Task statement:
Without the pictures, give the entries below again exactly as written.

(Stored data)
# # # # #
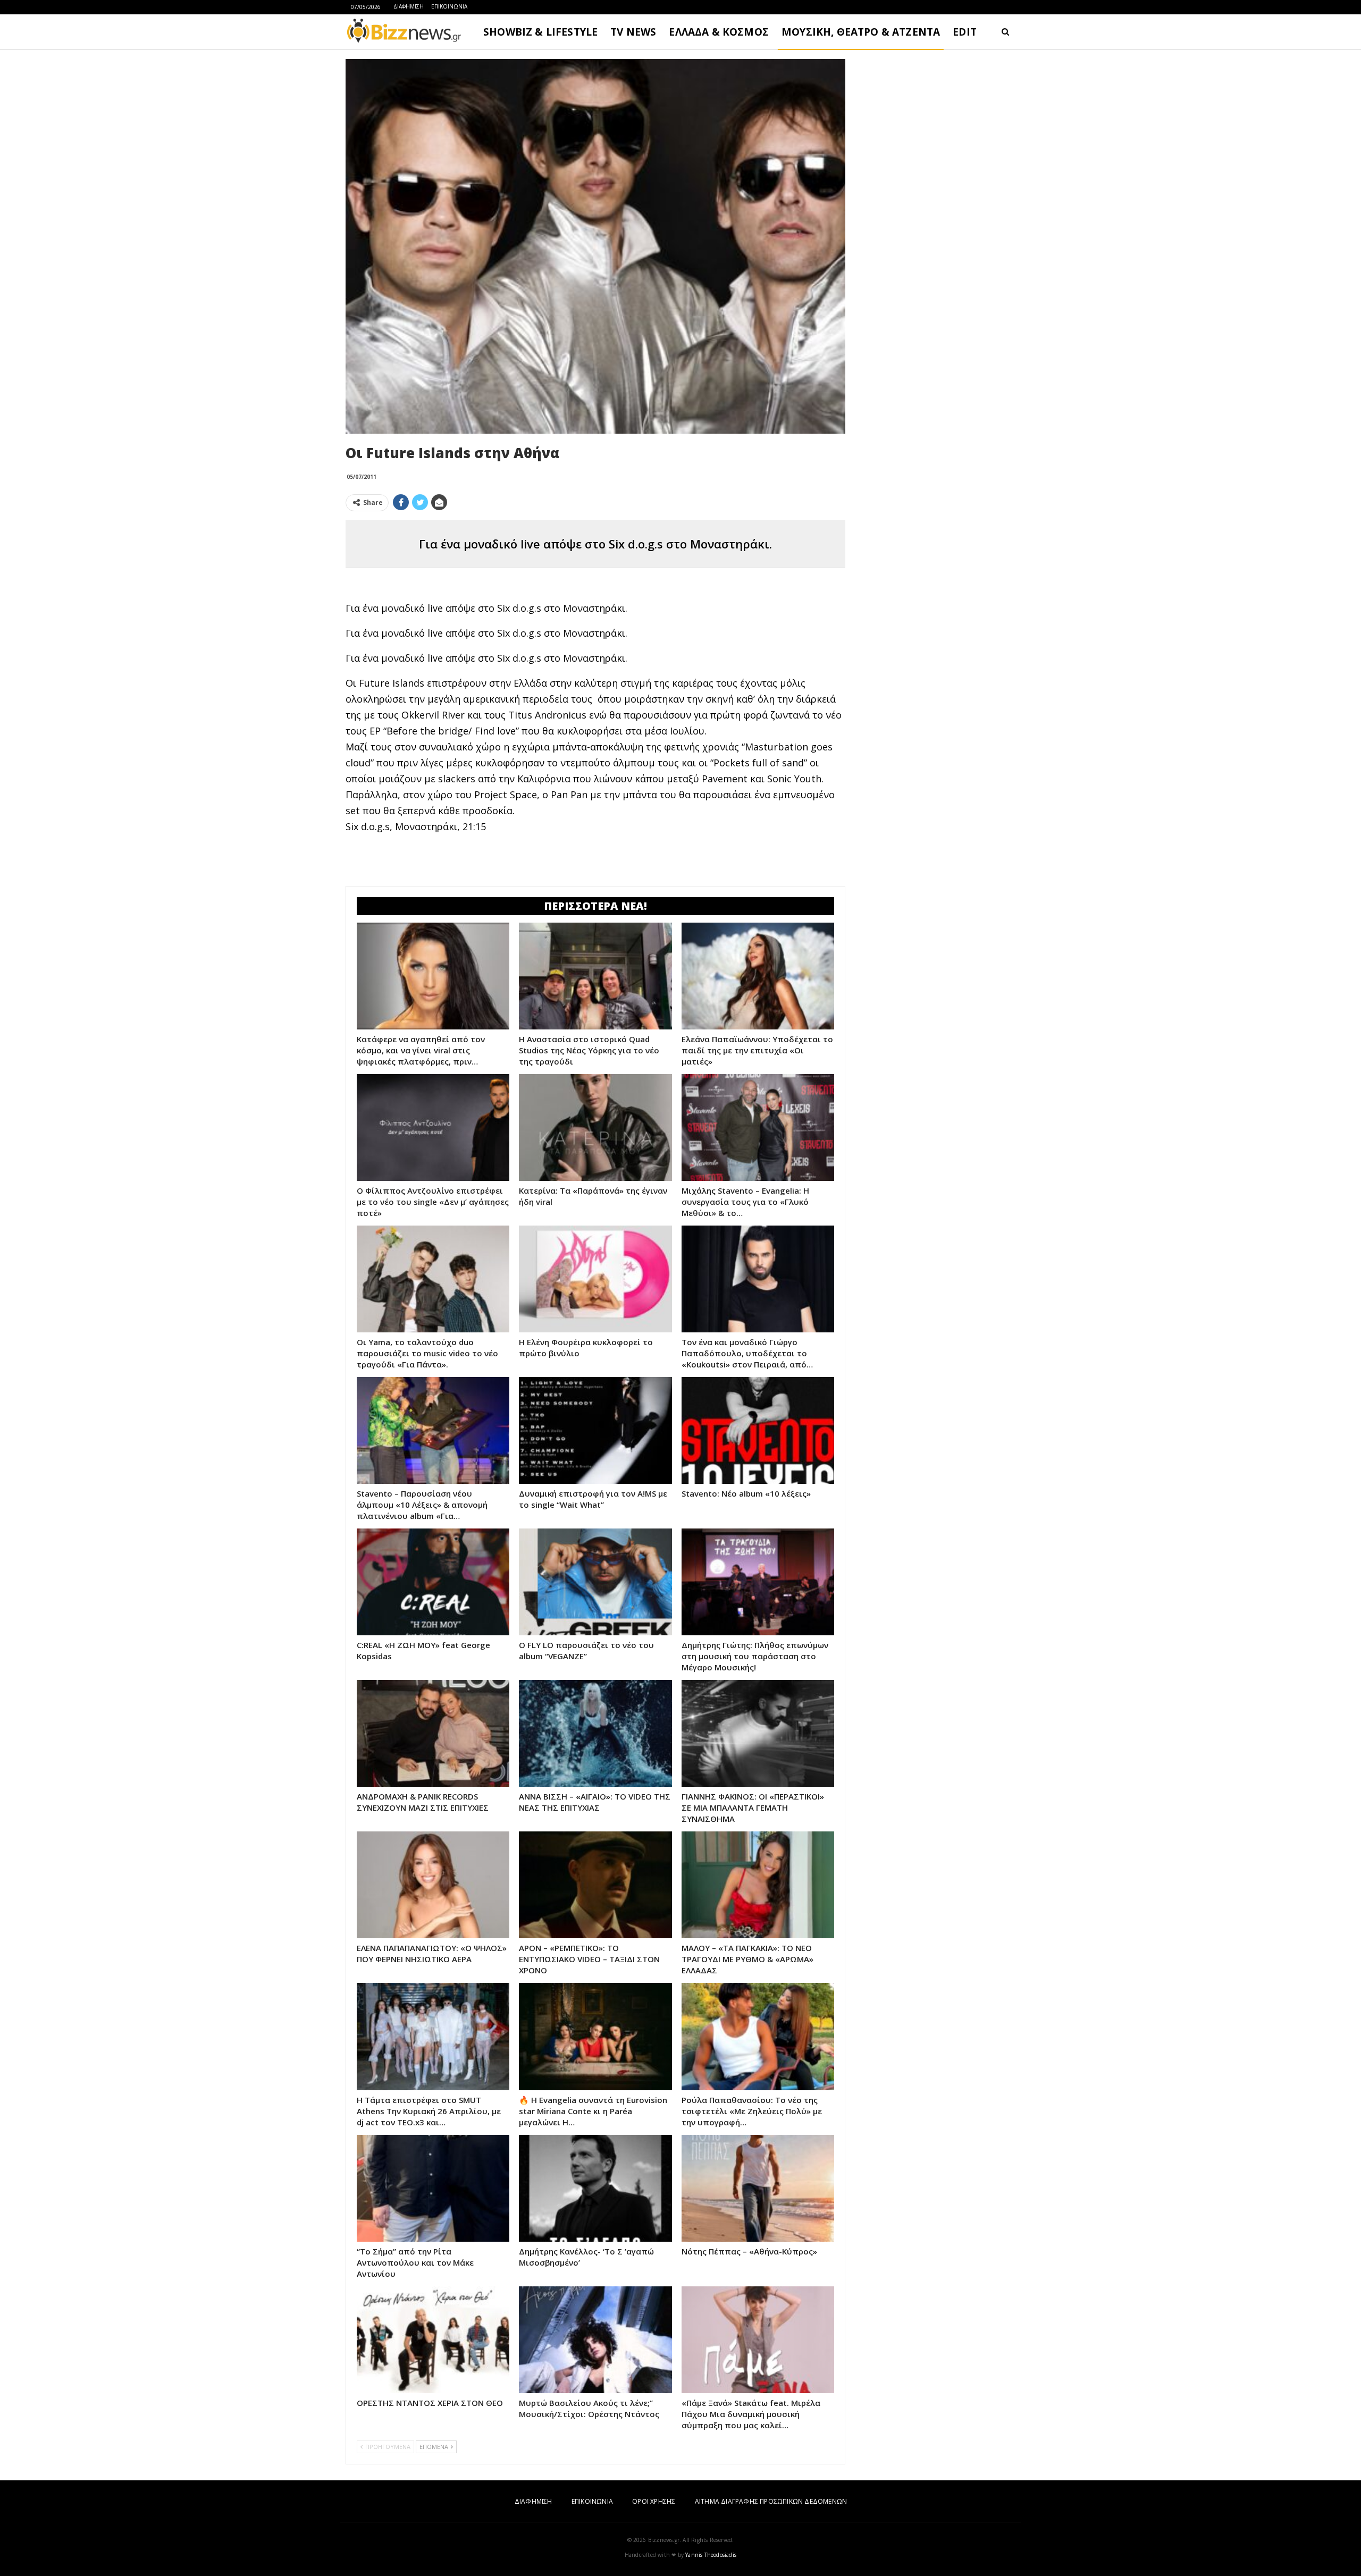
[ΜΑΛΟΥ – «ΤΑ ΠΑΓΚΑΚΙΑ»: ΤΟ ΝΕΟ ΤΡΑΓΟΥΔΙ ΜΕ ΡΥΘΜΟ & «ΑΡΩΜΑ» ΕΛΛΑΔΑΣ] (758, 1884)
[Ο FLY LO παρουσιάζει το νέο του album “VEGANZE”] (595, 1581)
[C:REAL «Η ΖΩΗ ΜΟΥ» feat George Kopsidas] (433, 1581)
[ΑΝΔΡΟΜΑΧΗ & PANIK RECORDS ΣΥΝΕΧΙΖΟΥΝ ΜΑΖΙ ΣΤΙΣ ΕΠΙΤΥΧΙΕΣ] (433, 1733)
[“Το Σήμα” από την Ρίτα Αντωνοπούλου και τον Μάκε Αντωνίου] (433, 2188)
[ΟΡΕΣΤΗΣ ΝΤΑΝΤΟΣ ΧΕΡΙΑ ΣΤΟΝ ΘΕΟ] (433, 2339)
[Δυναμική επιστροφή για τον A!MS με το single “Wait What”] (595, 1430)
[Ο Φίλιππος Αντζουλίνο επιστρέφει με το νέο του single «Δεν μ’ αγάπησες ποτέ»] (433, 1127)
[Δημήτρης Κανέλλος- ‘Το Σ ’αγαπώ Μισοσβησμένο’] (595, 2188)
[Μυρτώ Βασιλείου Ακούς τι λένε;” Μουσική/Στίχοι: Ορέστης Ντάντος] (595, 2339)
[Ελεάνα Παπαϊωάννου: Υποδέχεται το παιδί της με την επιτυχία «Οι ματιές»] (758, 976)
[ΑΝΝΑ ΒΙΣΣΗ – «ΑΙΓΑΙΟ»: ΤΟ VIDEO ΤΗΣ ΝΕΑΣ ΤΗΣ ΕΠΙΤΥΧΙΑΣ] (595, 1733)
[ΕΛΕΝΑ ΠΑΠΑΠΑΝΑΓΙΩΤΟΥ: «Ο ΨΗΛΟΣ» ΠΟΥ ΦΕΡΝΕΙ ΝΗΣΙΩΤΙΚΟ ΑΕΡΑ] (433, 1884)
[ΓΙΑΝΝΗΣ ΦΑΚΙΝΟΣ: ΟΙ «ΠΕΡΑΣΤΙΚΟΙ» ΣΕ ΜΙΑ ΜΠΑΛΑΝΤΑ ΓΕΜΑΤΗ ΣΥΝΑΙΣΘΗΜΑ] (758, 1733)
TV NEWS (633, 32)
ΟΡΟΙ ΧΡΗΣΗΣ (653, 2501)
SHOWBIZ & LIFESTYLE (540, 32)
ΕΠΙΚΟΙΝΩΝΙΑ (449, 6)
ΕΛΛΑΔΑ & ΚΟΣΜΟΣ (719, 32)
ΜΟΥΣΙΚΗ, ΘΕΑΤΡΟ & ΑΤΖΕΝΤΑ (861, 32)
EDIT (965, 32)
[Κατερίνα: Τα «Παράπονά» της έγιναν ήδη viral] (595, 1127)
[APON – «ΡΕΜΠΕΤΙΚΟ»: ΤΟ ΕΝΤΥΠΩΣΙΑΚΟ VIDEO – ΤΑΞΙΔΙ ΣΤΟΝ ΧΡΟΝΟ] (595, 1884)
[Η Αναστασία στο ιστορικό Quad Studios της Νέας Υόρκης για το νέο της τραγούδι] (595, 976)
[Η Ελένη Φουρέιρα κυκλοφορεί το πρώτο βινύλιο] (595, 1279)
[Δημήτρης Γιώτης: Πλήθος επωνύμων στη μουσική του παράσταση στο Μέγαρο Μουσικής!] (758, 1581)
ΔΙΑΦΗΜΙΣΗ (408, 6)
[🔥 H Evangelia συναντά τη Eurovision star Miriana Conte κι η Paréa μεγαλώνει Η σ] (595, 2036)
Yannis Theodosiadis (710, 2554)
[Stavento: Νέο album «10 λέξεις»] (758, 1430)
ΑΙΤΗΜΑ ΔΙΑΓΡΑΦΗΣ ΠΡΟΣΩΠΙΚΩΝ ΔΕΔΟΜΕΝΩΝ (771, 2501)
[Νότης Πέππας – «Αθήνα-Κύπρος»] (758, 2188)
# # # # #
Written response:
[ΜΑΛΟΥ – «ΤΑ ΠΑΓΚΑΚΙΑ»: ΤΟ ΝΕΟ ΤΡΑΓΟΥΔΙ ΜΕ ΡΥΘΜΟ & «ΑΡΩΜΑ» ΕΛΛΑΔΑΣ] (758, 1884)
[Ο FLY LO παρουσιάζει το νέο του album “VEGANZE”] (595, 1581)
[C:REAL «Η ΖΩΗ ΜΟΥ» feat George Kopsidas] (433, 1581)
[ΑΝΔΡΟΜΑΧΗ & PANIK RECORDS ΣΥΝΕΧΙΖΟΥΝ ΜΑΖΙ ΣΤΙΣ ΕΠΙΤΥΧΙΕΣ] (433, 1733)
[“Το Σήμα” από την Ρίτα Αντωνοπούλου και τον Μάκε Αντωνίου] (433, 2188)
[ΟΡΕΣΤΗΣ ΝΤΑΝΤΟΣ ΧΕΡΙΑ ΣΤΟΝ ΘΕΟ] (433, 2339)
[Δυναμική επιστροφή για τον A!MS με το single “Wait What”] (595, 1430)
[Ο Φίλιππος Αντζουλίνο επιστρέφει με το νέο του single «Δεν μ’ αγάπησες ποτέ»] (433, 1127)
[Δημήτρης Κανέλλος- ‘Το Σ ’αγαπώ Μισοσβησμένο’] (595, 2188)
[Μυρτώ Βασιλείου Ακούς τι λένε;” Μουσική/Στίχοι: Ορέστης Ντάντος] (595, 2339)
[Ελεάνα Παπαϊωάννου: Υποδέχεται το παιδί της με την επιτυχία «Οι ματιές»] (758, 976)
[ΑΝΝΑ ΒΙΣΣΗ – «ΑΙΓΑΙΟ»: ΤΟ VIDEO ΤΗΣ ΝΕΑΣ ΤΗΣ ΕΠΙΤΥΧΙΑΣ] (595, 1733)
[ΕΛΕΝΑ ΠΑΠΑΠΑΝΑΓΙΩΤΟΥ: «Ο ΨΗΛΟΣ» ΠΟΥ ΦΕΡΝΕΙ ΝΗΣΙΩΤΙΚΟ ΑΕΡΑ] (433, 1884)
[ΓΙΑΝΝΗΣ ΦΑΚΙΝΟΣ: ΟΙ «ΠΕΡΑΣΤΙΚΟΙ» ΣΕ ΜΙΑ ΜΠΑΛΑΝΤΑ ΓΕΜΑΤΗ ΣΥΝΑΙΣΘΗΜΑ] (758, 1733)
TV NEWS (633, 32)
ΟΡΟΙ ΧΡΗΣΗΣ (653, 2501)
SHOWBIZ & LIFESTYLE (540, 32)
ΕΠΙΚΟΙΝΩΝΙΑ (449, 6)
ΕΛΛΑΔΑ & ΚΟΣΜΟΣ (719, 32)
ΜΟΥΣΙΚΗ, ΘΕΑΤΡΟ & ΑΤΖΕΝΤΑ (861, 32)
EDIT (965, 32)
[Κατερίνα: Τα «Παράπονά» της έγιναν ήδη viral] (595, 1127)
[APON – «ΡΕΜΠΕΤΙΚΟ»: ΤΟ ΕΝΤΥΠΩΣΙΑΚΟ VIDEO – ΤΑΞΙΔΙ ΣΤΟΝ ΧΡΟΝΟ] (595, 1884)
[Η Αναστασία στο ιστορικό Quad Studios της Νέας Υόρκης για το νέο της τραγούδι] (595, 976)
[Η Ελένη Φουρέιρα κυκλοφορεί το πρώτο βινύλιο] (595, 1279)
[Δημήτρης Γιώτης: Πλήθος επωνύμων στη μουσική του παράσταση στο Μέγαρο Μουσικής!] (758, 1581)
ΔΙΑΦΗΜΙΣΗ (408, 6)
[🔥 H Evangelia συναντά τη Eurovision star Miriana Conte κι η Paréa μεγαλώνει Η σ] (595, 2036)
Yannis Theodosiadis (710, 2554)
[Stavento: Νέο album «10 λέξεις»] (758, 1430)
ΑΙΤΗΜΑ ΔΙΑΓΡΑΦΗΣ ΠΡΟΣΩΠΙΚΩΝ ΔΕΔΟΜΕΝΩΝ (771, 2501)
[Νότης Πέππας – «Αθήνα-Κύπρος»] (758, 2188)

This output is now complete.